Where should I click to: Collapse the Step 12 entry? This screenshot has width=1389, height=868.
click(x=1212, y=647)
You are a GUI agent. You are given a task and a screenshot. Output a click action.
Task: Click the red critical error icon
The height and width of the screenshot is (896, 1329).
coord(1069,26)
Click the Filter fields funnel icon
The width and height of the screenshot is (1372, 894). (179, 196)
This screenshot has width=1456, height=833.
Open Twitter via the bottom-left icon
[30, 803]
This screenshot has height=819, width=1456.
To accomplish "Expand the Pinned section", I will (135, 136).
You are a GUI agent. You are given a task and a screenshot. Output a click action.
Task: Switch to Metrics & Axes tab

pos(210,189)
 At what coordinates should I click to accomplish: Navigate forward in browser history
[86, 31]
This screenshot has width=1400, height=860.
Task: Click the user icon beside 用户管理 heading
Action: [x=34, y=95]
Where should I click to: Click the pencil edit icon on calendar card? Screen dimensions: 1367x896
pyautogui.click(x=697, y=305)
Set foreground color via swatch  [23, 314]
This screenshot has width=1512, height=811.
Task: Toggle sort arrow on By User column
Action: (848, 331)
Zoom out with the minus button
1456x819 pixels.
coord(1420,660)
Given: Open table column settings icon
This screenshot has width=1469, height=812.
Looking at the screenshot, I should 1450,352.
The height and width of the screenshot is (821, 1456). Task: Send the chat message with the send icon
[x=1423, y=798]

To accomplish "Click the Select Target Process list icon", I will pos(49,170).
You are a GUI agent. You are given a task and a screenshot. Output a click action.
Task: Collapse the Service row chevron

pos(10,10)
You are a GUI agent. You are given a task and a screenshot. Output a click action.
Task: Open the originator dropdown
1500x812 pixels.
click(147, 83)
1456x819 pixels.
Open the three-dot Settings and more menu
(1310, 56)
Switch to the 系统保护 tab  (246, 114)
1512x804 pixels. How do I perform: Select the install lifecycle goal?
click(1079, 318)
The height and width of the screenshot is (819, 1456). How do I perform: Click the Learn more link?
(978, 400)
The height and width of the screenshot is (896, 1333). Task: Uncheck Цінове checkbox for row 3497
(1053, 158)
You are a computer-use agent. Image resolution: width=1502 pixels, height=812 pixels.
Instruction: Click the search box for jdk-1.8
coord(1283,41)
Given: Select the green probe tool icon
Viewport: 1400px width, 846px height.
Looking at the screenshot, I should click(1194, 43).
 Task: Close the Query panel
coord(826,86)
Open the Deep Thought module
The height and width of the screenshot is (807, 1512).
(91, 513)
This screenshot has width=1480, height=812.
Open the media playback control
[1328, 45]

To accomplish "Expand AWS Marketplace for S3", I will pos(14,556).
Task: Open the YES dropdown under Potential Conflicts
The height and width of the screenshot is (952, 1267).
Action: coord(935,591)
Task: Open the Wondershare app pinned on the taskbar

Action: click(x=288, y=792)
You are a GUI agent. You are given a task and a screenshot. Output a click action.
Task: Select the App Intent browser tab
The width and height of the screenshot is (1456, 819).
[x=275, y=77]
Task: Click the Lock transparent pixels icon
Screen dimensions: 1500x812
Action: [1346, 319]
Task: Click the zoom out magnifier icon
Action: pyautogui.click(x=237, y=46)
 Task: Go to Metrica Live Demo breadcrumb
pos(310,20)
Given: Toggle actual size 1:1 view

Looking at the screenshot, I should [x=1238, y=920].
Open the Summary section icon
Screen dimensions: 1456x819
* * * * * * *
**The problem**:
Every entry is to be transcribed exactly as it stands.

**Task response**:
Where should I click to: Collapse the Step 12 entry? This screenshot has width=1389, height=868.
click(x=1212, y=647)
You are a GUI agent. You are given a task and a screenshot. Output a click action.
Task: Click the red critical error icon
The height and width of the screenshot is (896, 1329).
coord(1069,26)
Click the Filter fields funnel icon
The width and height of the screenshot is (1372, 894). (179, 196)
This screenshot has width=1456, height=833.
Open Twitter via the bottom-left icon
[30, 803]
This screenshot has height=819, width=1456.
To accomplish "Expand the Pinned section", I will (135, 136).
You are a GUI agent. You are given a task and a screenshot. Output a click action.
Task: Switch to Metrics & Axes tab

pos(210,189)
 At what coordinates should I click to accomplish: Navigate forward in browser history
[86, 31]
This screenshot has width=1400, height=860.
Task: Click the user icon beside 用户管理 heading
Action: [x=34, y=95]
Where should I click to: Click the pencil edit icon on calendar card? Screen dimensions: 1367x896
pyautogui.click(x=697, y=305)
Set foreground color via swatch  [23, 314]
This screenshot has width=1512, height=811.
Task: Toggle sort arrow on By User column
Action: (848, 331)
Zoom out with the minus button
1456x819 pixels.
coord(1420,660)
Given: Open table column settings icon
This screenshot has width=1469, height=812.
Looking at the screenshot, I should 1450,352.
The height and width of the screenshot is (821, 1456). Task: Send the chat message with the send icon
[x=1423, y=798]

To accomplish "Click the Select Target Process list icon", I will pos(49,170).
You are a GUI agent. You are given a task and a screenshot. Output a click action.
Task: Collapse the Service row chevron

pos(10,10)
You are a GUI agent. You are given a task and a screenshot. Output a click action.
Task: Open the originator dropdown
1500x812 pixels.
click(147, 83)
1456x819 pixels.
Open the three-dot Settings and more menu
(1310, 56)
Switch to the 系统保护 tab  (246, 114)
1512x804 pixels. How do I perform: Select the install lifecycle goal?
click(1079, 318)
The height and width of the screenshot is (819, 1456). How do I perform: Click the Learn more link?
(978, 400)
The height and width of the screenshot is (896, 1333). Task: Uncheck Цінове checkbox for row 3497
(1053, 158)
You are a computer-use agent. Image resolution: width=1502 pixels, height=812 pixels.
Instruction: Click the search box for jdk-1.8
coord(1283,41)
Given: Select the green probe tool icon
Viewport: 1400px width, 846px height.
Looking at the screenshot, I should click(1194, 43).
 Task: Close the Query panel
coord(826,86)
Open the Deep Thought module
The height and width of the screenshot is (807, 1512).
(91, 513)
This screenshot has width=1480, height=812.
Open the media playback control
[1328, 45]

To accomplish "Expand AWS Marketplace for S3", I will pos(14,556).
Task: Open the YES dropdown under Potential Conflicts
The height and width of the screenshot is (952, 1267).
Action: coord(935,591)
Task: Open the Wondershare app pinned on the taskbar

Action: click(x=288, y=792)
You are a GUI agent. You are given a task and a screenshot. Output a click action.
Task: Select the App Intent browser tab
The width and height of the screenshot is (1456, 819).
[x=275, y=77]
Task: Click the Lock transparent pixels icon
Screen dimensions: 1500x812
Action: [1346, 319]
Task: Click the zoom out magnifier icon
Action: pyautogui.click(x=237, y=46)
 Task: Go to Metrica Live Demo breadcrumb
pos(310,20)
Given: Toggle actual size 1:1 view

Looking at the screenshot, I should [x=1238, y=920].
Open the Summary section icon
Screen dimensions: 1456x819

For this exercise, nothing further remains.